■ **About this exercise**
Write out, word for word, every line from the one containing "Viewport: 1075px width, 604px height." through the final line of the records.

■ **Extracted information**
★ ★ ★ ★ ★
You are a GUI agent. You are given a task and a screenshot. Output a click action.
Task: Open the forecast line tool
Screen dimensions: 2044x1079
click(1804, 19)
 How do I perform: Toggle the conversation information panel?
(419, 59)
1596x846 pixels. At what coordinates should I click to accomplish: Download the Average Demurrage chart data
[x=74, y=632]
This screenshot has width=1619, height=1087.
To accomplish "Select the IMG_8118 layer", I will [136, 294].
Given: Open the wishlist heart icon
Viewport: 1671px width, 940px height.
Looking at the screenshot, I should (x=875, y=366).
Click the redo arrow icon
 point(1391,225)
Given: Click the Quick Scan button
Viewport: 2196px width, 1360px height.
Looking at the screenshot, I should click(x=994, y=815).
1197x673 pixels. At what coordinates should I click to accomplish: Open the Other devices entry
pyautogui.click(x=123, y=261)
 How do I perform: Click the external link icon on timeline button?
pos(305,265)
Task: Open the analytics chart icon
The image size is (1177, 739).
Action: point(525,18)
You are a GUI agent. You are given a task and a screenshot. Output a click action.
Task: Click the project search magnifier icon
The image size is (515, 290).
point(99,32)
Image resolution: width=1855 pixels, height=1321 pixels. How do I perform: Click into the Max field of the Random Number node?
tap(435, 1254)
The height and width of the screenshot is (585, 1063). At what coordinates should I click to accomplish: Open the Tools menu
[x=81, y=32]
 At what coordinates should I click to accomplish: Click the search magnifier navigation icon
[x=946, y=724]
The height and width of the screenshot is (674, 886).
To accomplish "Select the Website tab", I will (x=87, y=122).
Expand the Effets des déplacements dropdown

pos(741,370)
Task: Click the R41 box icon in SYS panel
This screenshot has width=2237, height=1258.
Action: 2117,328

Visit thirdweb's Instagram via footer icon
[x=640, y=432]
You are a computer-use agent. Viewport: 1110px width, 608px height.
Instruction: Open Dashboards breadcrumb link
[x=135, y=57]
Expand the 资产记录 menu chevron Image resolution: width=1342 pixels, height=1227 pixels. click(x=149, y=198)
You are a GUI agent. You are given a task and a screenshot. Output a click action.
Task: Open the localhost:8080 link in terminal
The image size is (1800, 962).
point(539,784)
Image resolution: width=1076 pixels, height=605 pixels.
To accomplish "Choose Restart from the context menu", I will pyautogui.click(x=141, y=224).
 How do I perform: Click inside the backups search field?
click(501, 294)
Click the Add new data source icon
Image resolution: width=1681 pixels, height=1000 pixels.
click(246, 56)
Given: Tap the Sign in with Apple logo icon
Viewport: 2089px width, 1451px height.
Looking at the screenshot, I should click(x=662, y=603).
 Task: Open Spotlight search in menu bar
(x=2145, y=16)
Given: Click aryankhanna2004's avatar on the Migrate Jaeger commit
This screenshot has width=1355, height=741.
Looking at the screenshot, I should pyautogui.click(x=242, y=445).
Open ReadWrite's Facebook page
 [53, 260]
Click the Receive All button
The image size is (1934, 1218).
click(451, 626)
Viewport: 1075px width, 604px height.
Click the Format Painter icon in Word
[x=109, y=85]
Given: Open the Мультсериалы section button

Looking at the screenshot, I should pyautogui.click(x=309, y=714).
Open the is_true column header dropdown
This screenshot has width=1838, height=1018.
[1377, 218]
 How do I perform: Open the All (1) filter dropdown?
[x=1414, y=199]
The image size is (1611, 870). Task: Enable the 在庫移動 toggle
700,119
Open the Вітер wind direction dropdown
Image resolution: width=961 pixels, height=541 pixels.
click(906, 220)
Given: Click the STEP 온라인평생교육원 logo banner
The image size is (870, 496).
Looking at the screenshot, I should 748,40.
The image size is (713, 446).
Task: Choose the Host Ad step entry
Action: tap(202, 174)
★ ★ ★ ★ ★
■ **Output**
Viewport: 1075px width, 604px height.
Click the Format Painter icon in Word
[x=109, y=85]
Given: Open the Мультсериалы section button

Looking at the screenshot, I should pyautogui.click(x=309, y=714).
Open the is_true column header dropdown
This screenshot has width=1838, height=1018.
[1377, 218]
 How do I perform: Open the All (1) filter dropdown?
[x=1414, y=199]
The image size is (1611, 870). Task: Enable the 在庫移動 toggle
700,119
Open the Вітер wind direction dropdown
Image resolution: width=961 pixels, height=541 pixels.
click(906, 220)
Given: Click the STEP 온라인평생교육원 logo banner
The image size is (870, 496).
Looking at the screenshot, I should 748,40.
The image size is (713, 446).
Task: Choose the Host Ad step entry
Action: tap(202, 174)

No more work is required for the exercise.